Everyone needs confidence! But confidence is especially needed when it comes to data analysis and climate research. Weather is complex and is best summed up by the famous quote: “Climate is what you expect, weather is what you get.”
Participants at last week’s Think Tank meeting also came to this conclusion. While it is more effort, a degree of confidence must be assigned to all the extreme climate trends we are analyzing. In other words, if we see a trend (or lack of a trend) in our regional data, how representative is that trend to a specific location in Maryland or Virginia?

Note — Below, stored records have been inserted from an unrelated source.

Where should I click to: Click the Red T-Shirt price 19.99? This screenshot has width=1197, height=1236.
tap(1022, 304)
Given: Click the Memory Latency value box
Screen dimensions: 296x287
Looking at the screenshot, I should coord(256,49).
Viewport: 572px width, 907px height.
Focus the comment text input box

In most of my previous posts, I have been using the gridded data set, HadEX2, to display the regional climate trends for the near-shore Chesapeake. However, we also have 18 individual weather stations (Figure 1) scattered throughout Maryland and Virginia AND another gridded data product called GHCNdex. GHNCdex has a slightly smaller grid size (2.5° X 2.5°) but incorporates less data than the HadEX2 (2.5° by 3.75°). It is also a shorter regional time series with a date range from 1951-2014. Using R, we can calculate the same extreme climate indices for each of these individual weather stations, allowing us to have 20 different trends per climate index.

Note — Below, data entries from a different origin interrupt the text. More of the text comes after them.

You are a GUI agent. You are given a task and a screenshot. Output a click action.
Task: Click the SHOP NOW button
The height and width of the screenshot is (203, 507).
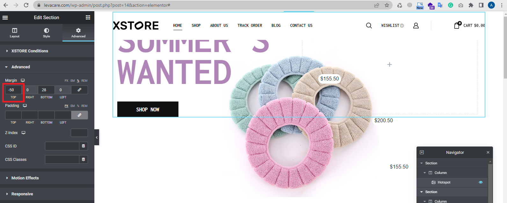[x=148, y=109]
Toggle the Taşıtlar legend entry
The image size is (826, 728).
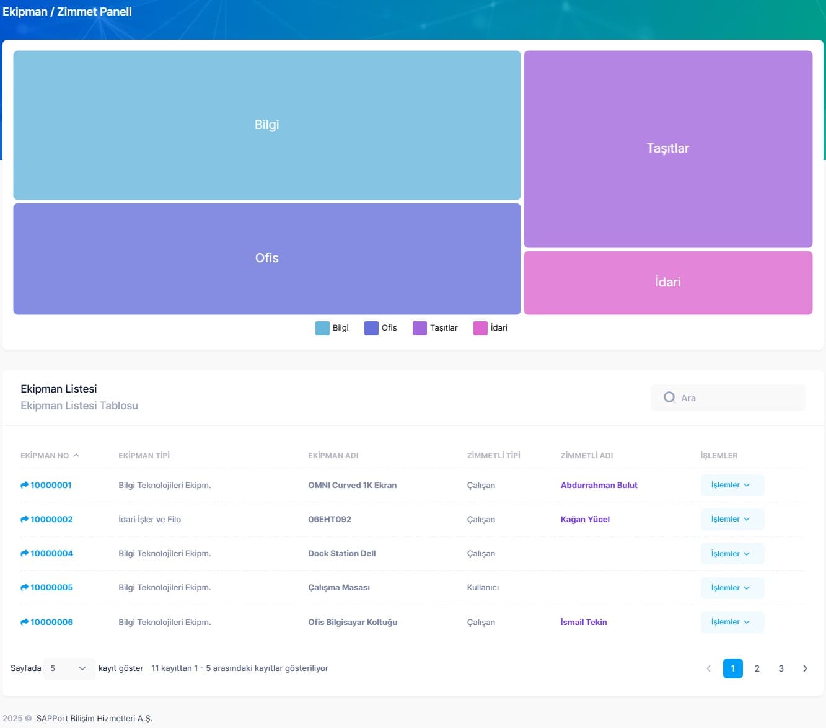pos(435,327)
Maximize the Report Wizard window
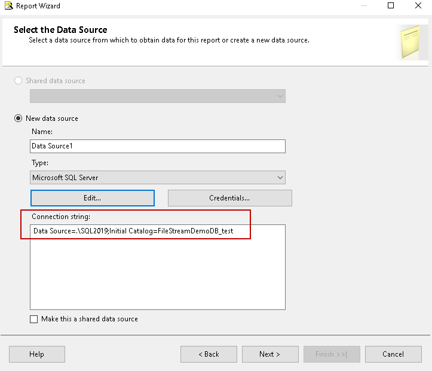Screen dimensions: 432x371 [x=391, y=6]

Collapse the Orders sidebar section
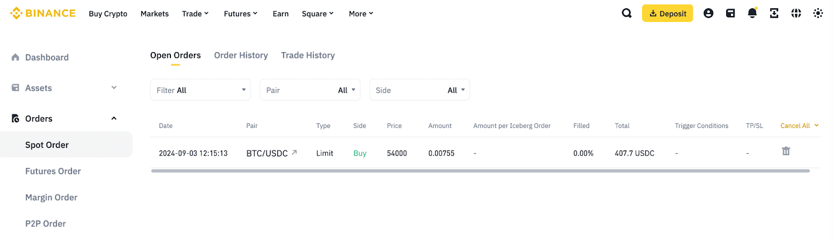click(114, 119)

Confused? Let me demonstrate how we will be assessing confidence in the near-shore Chesapeake Bay region using the extreme climate index: Summer Days. Summer Days is the annual count of days when the daily maximum temperature is greater than 25°C, or 77°F. While this temperature may not seem particularly “hot,” any changes in the quantity of days which reach that temperature could have definitive disturbances to the ecosystem.

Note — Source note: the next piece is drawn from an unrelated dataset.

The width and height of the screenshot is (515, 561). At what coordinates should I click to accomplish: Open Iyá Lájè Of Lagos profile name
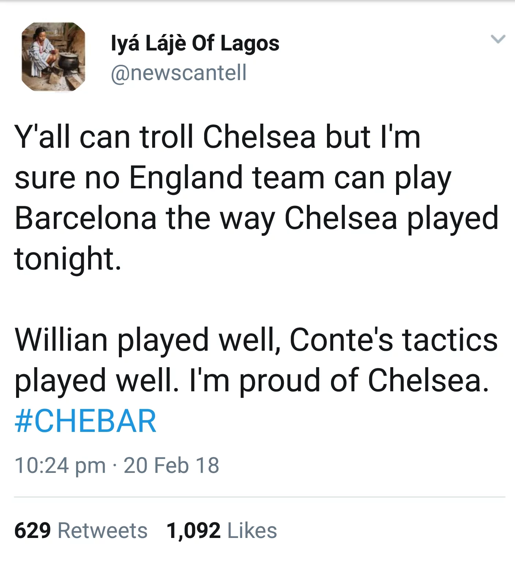click(195, 44)
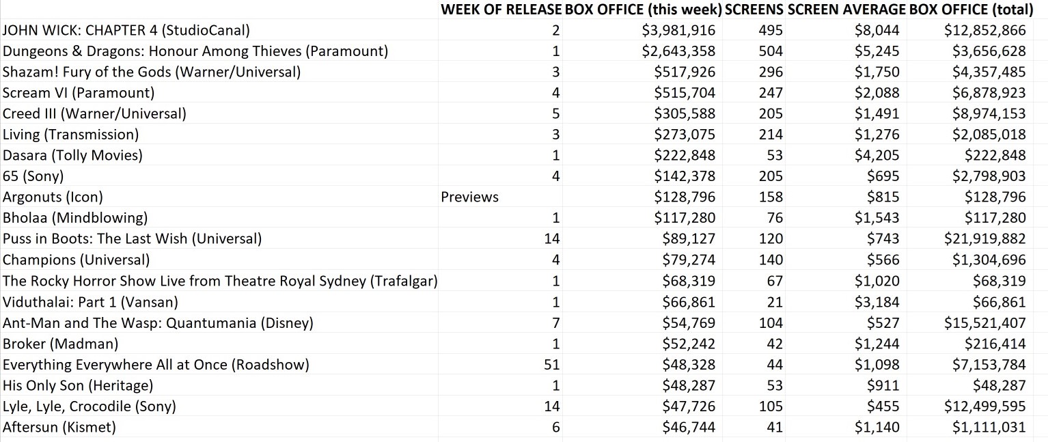Click the SCREENS column header
The width and height of the screenshot is (1048, 442).
coord(754,9)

Using the Hadex2 gridded product (Figure 2), we can say that the trend follows a cyclical pattern, thus there is no linear increase or decrease in the number of Summer Days observed. But do we observe any trends in the GHCNdex gridded product? Looking at Figure 3, we can say no. The GHCNdex gridded product also shows a cyclical trend, but has the suggestion of a sharper increase in the annual count of Summer Days towards the end of the time series.
Now how well do the individual weather stations agree with the HadEX2? Are Summer Days increasing at any locations? Decreasing? Or do they all agree with the regional-scale trend?
How about all of the above! Table 1 is a perfect example at how variable and spatially complex climate trends can be. Factors such as land-type, latitude, and location can influence local weather. For example, the ocean and large structures like mountains or even a dense city can alter certain temperature and precipitation events.
What we observe is that quite a few local weather stations were analyzed to reveal a general increase in the number of Summer Days. More specifically, 78% of the Maryland weather stations and 56% of the Virginia stations suggested an increase in amount of days above 77°F. This is, of course, controlled by the number of weather stations, but these 18 best fit our quality control selection.
Also not to go unnoticed, one station in Virginia, located in Lincoln, saw a decrease in the amount of Summer Days. In total, of the 20 data sets investigated, 60% saw an increase in the Summer Day index. By IPCC confidence terminology, this trend would be classified as “about as likely as not.”
So, for the Summer Days index, we can suggest here that increases in days > 77°F is a localized trend observed in some places and not in others. We also must be mindful of the length of each time series. GHCNdex had a cyclical trend with a period of increase starting in the 1970’s. This is why we looked at weather stations that began data collection no later than 1956. One could image if we analyzed the GHCNdex trend from 1970-2000, we would falsely see a sharp increase!
In conclusion, looking at only the gridded products would never have uncovered intriguing trends such as the decrease in Lincoln, VA, the lack of trend at Hopewell, VA, or the increase in Laurel, MD.